Wednesday, March 09, 2005

Worship

Tonight we led worship at 3 different sessions of confirmation. Each session had between 100 & 225 people at it. But because we "merged" confirmation with the Wednesday worship, the vast majority (90%) were jr. high/middle school students.

The 6pm and 7:15pm sessions went fine. But 4:30 was kind of a disaster. Kids talked through the service. There was general rudeness. They weren't hanging with their group leader.

As the worship leader, and also the person responsible for the night as a faith-formation activity, I was torn. I could stop and "correct" (or berate) the jr highers, but that would put a serious damper in the worship moment. Of course, that was already happening.

I guess the moment surprised me.

The root of my question is "what place does reverance have in our culture". Is there anything that brings about or inspires awe? There are times, when the setting is right, and often surrounded by music, that I am emotionally/spiritually taken to another place by a worship experience. It doesn't happen often. But I have experienced it. Because of it, because of how God has worked in those moments, I come at worship with a sense of respect for what it is and can be.

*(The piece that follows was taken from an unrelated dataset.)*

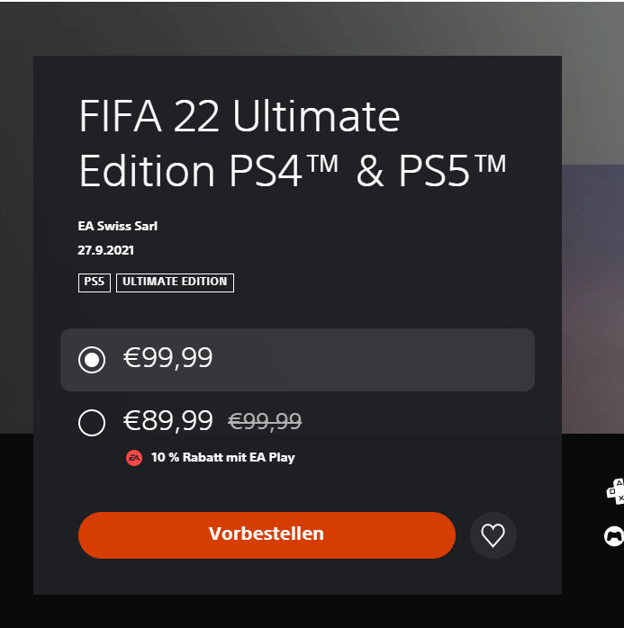Click the €99,99 price text in highlighted row
The width and height of the screenshot is (624, 628).
pos(167,358)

The young people in the room at 4:30pm tonight did not have that. How do we teach worship? How do we teach reverance? How do we teach awe?

It is not something we find, I suppose. It is something that finds us. In the same way I have experienced it, it will be experienced by the young people in the room tonight. God will work in spite of them. God will work in spite of us.

But I want to think about how we create these moments...this holy time...kairos...where young people experience this. We will set the table. God will serve.